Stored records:
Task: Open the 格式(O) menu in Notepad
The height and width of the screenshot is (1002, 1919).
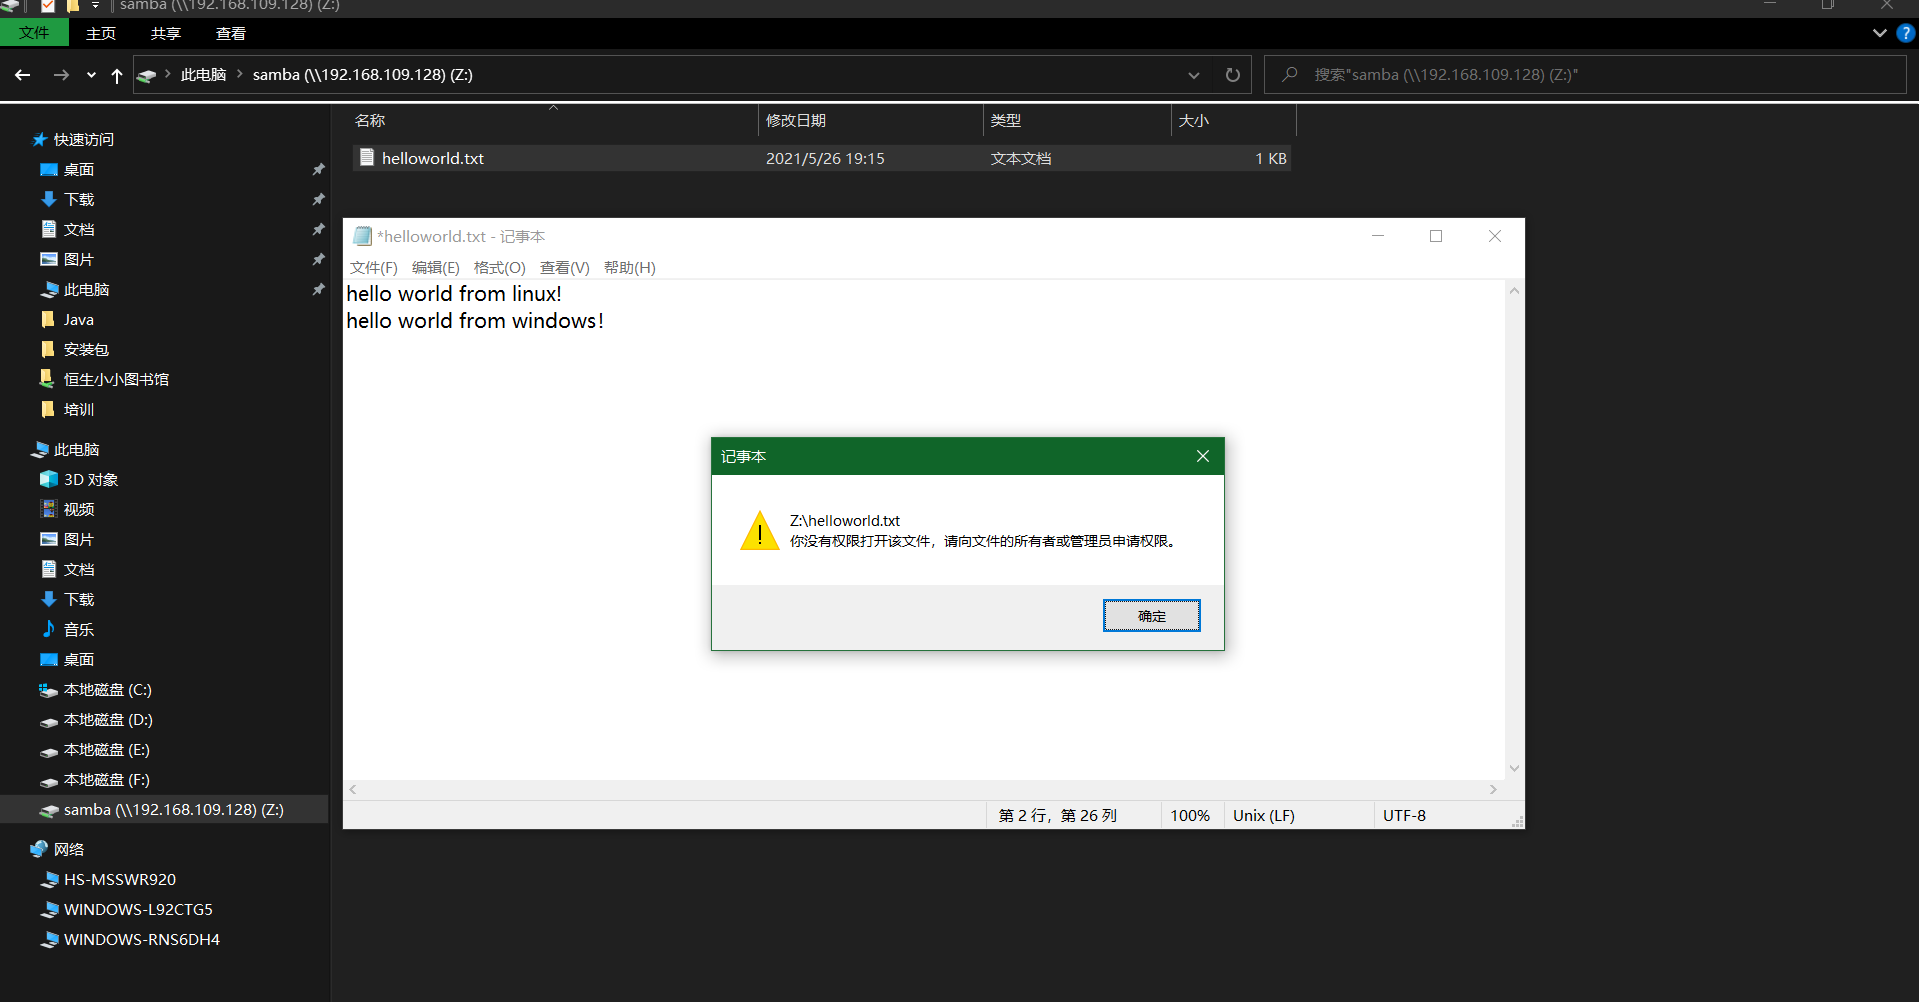Action: (x=499, y=267)
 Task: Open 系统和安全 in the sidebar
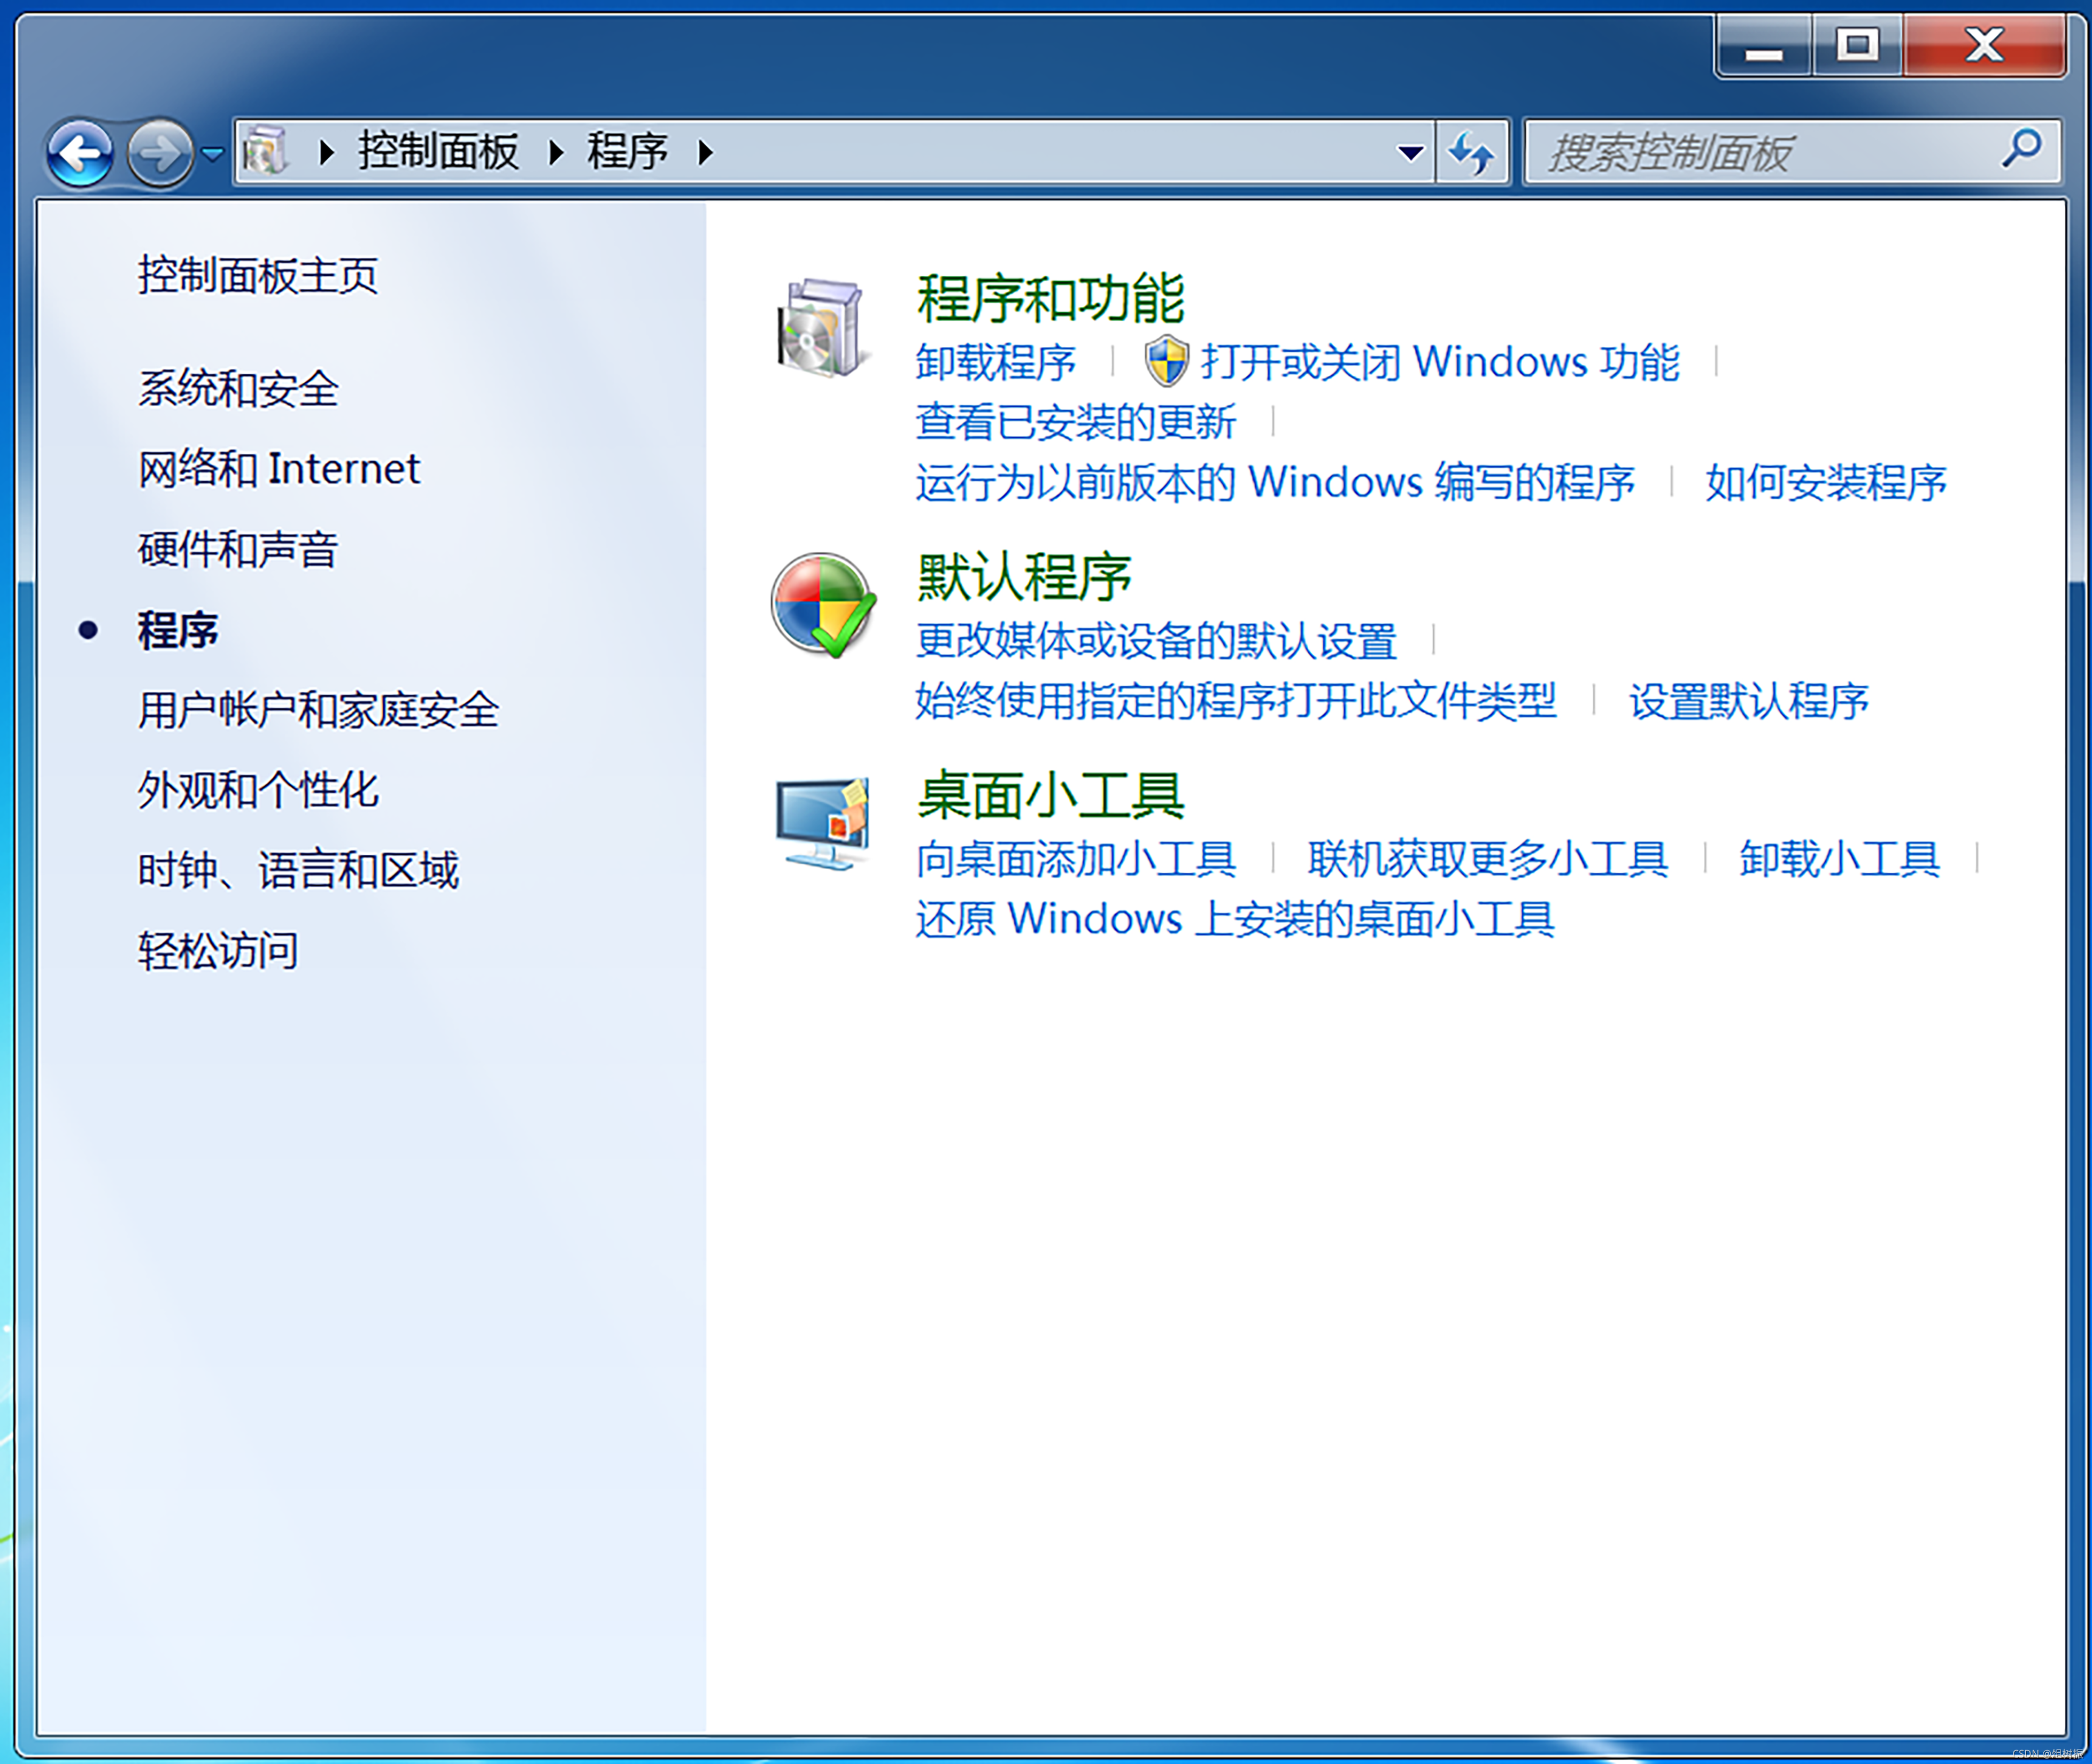pos(238,389)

Assignment: Copy every line above word for word and exclude the pictures.

Result of the exercise:
Task: Open the 格式(O) menu in Notepad
The height and width of the screenshot is (1002, 1919).
Action: (x=499, y=267)
 Task: Open 系统和安全 in the sidebar
pos(238,389)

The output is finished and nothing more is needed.